Peter Lynch nailed it when he said: “The stock doesn’t know you own it.”
The market has absolutely zero memory of how many hours you spent digging through a company’s annual reports before buying. It doesn’t know your name, it doesn’t know your cost basis, and it doesn’t care how long you’ve held it.
It doesn’t know anything. Obviously.
Yet, we invest as if it does.
Psychologists call this the endowment effect; our hardwired human tendency to value something significantly more just because we happen to own it. The moment a ticker symbol enters our portfolio, we value it more than we did five minutes earlier. It becomes our stock.

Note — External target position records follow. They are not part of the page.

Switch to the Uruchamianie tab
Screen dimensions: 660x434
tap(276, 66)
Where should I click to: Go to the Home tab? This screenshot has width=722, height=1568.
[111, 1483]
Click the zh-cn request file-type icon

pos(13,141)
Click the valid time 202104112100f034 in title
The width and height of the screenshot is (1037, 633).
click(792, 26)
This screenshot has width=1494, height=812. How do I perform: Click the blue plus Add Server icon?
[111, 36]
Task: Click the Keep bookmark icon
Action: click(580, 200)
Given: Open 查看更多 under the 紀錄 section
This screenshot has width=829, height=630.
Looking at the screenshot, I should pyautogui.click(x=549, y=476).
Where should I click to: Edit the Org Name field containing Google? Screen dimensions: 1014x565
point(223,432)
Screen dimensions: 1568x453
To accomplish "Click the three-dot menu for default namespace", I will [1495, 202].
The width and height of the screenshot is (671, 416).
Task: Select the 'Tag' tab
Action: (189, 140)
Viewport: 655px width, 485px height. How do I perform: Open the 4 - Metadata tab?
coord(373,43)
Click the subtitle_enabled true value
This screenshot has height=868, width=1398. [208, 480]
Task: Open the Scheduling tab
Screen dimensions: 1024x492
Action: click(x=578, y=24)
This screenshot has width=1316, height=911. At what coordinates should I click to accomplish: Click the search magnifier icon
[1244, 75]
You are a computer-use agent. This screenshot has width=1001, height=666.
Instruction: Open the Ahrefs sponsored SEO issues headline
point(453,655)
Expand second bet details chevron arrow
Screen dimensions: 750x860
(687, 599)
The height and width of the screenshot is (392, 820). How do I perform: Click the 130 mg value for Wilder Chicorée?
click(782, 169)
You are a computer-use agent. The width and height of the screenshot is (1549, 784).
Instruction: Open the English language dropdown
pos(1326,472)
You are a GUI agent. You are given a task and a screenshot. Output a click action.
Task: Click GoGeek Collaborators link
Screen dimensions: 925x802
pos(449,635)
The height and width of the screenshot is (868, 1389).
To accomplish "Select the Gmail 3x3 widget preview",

That emotional attachment is precisely what destroys portfolios. It turns what should be a cold, hard investment decision into a referendum on your identity and character.
And it works both ways. Just as the stock doesn’t owe you anything, you don’t owe the stock anything either.
You can’t just ditch your grandkids or your puppy if you’re unhappy with them (tempting though that may sometimes be!). But stocks? You can drop them like a hot potato the instant they no longer please you and have zero moral qualms about it.
It’s ok to play favourites. Actually, as a stock picker, your whole job is to play favourites! And those that come under your good grace do so for only as long as they earn their keep. If a better looking prospect enters your field of view, it is your duty to embrace promiscuity.
None of this is to say you should judge your stocks simply by their recent market performance. But if the reason that originally attracted you to it is no longer valid, you should cast it aside without guilt or hesitation.
Strip away the ego, ignore your cost basis, and remember that the market is entirely indifferent to your existence. Invest in businesses that work, and leave the emotional loyalty for things that can actually love you back.